My Dad (sadly now deceased) used to be a School Improvement Officer. One of his areas was supporting home-schooling families. Just like schools, some were amazing and some were crap! The important thing at this point I think, is to really consider

  • WHAT you want to teach your son? You don't HAVE to teach him everything he would learn in school, and he obviously can learn other things, but what would those things be, and could you teach all those things?
  • HOW would you teach him? There's nothing to say that a home-educated child has to sit and learn everything in the same way as they would in school, but what would this look like?
  • WHEN given you have a younger child, what would a day look like, what would you do? Where would each of your children be and would they be getting what they need?
Home education does not have to be school at home. It can be trips out, it can be a totally different sort of day. Often when the children are young, you can do real things. Time for the supermarket shop? If you get them properly involved it's maths (how much things cost and sticking to a budget), English (writing a list, spelling things right) Geography (Where's the shop? How do you get there?) Ethics (Do you eat meat? Why? Why not?) Food knowledge (where's the food come from? How far has it come?)

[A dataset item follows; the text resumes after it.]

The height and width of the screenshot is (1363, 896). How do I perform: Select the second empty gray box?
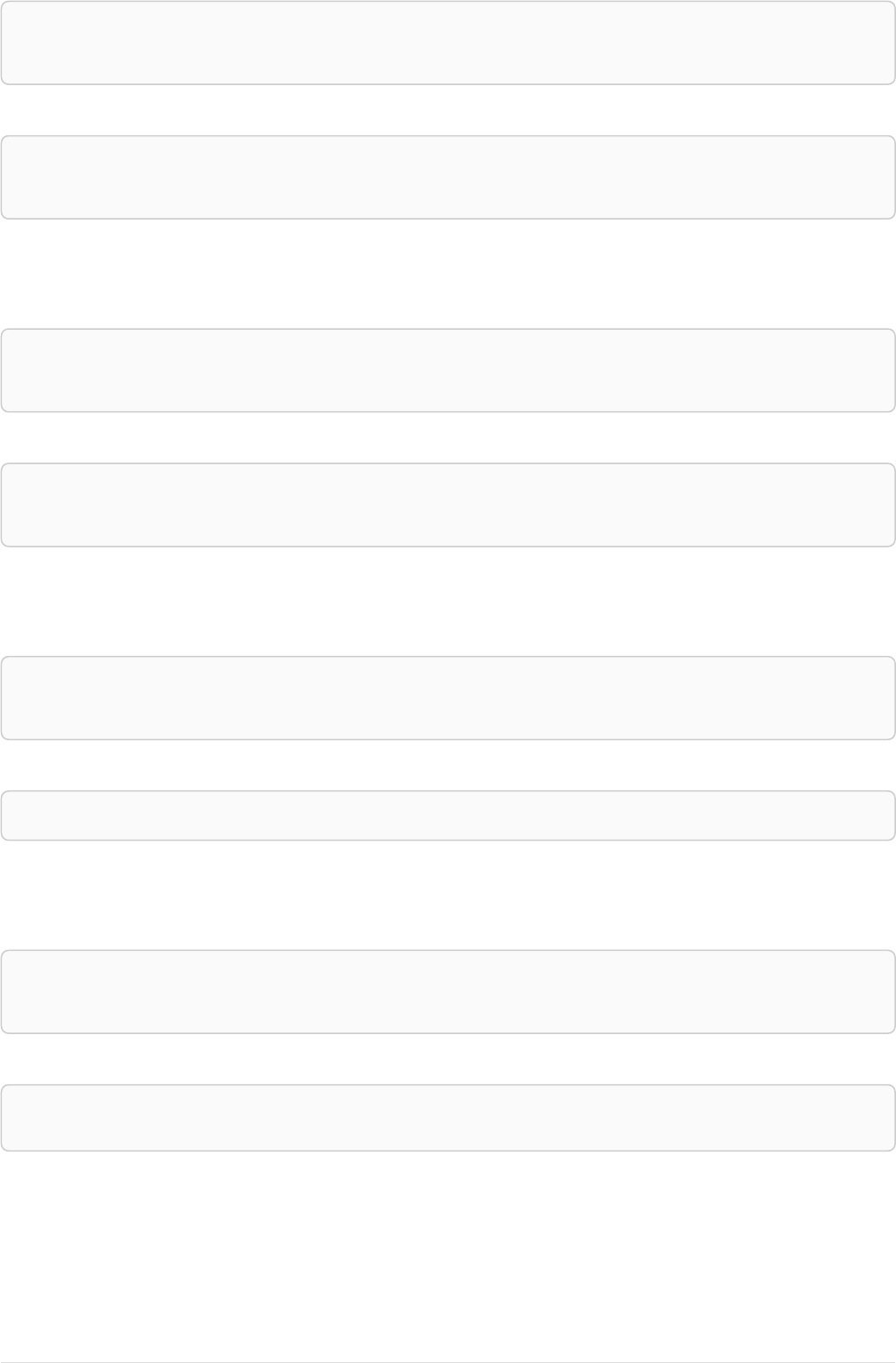(448, 177)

I would strongly suggest connecting with other HE families locally and seeing what a typical week looks like for them. Also see what options there are socially for HE children - sometimes there are local HE groups that do trips and things together. Also, and I say this very gently, remember a lot of HE parents do so when school hasn't worked. That's great, and I admire them, but they will have different experiences from someone who choses HE from the beginning. Try to find some others who have elected to HE.

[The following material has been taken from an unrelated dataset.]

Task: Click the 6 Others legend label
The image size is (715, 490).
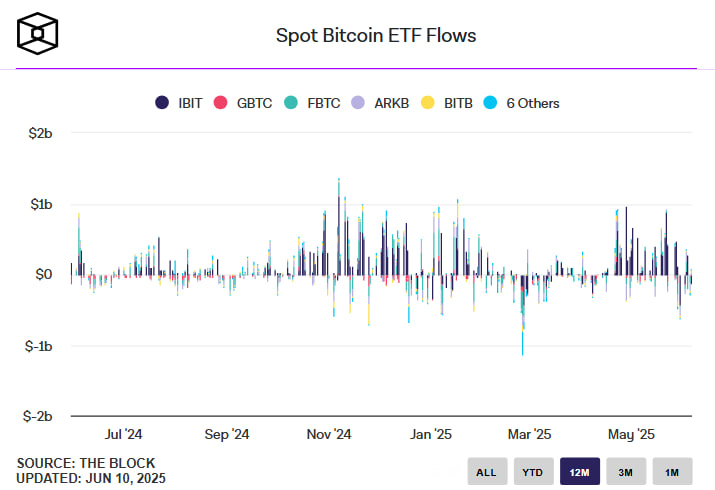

WiltedLettuce · 06/02/2026 09:09

I think children deserve their own space, independent of their parents, where they learn to socialise and hold their own with their peers and with trusted adults. Personally, I find the notion of home-schooling quite stifling. My 8yo has his own little 'world' at school, that I get to hear snippets of. I find it quite instructive listening to how he relates to his peers, how they plan things amongst themselves, how they work collaberatively and adapt to and try to read each other in terms of suggesting activities and games. They're only 8, they get it wrong sometimes, they're sometimes cruel or mean to each other, they're often frustrated or impatient when things don't go their own way. But I can see them laying down the foundations of those interpersonal skills which will enable them to make friends, work with colleagues and form successful relationships in the future. I'm not saying it's not possible for home-educated children to learn these skills too - I'm sure many do. And some schools are terrible and some children are fundamentally unsuited to our current "one size fits all" school model. But good schools give those children who are suited to school life a dimension to their lives that they won't get in the comfort of their own homes.

Toddlerteaplease · 06/02/2026 09:23

I know a family who homeschooled their 6 children. Not sure how they managed the older ones when they had newborns and toddlers. They did ok. But I think they’d have reached their full potential if they’d been in school.

Hazlenuts2016 · 06/02/2026 09:29

It might be ok for primary school. However, the high standards and range of subjects they experience at secondary level would be a lot more difficult to teach at home. So there would probably be a disadvantage there unless you supplement with tutors. And once a child is home schooled I think would be difficult to go back.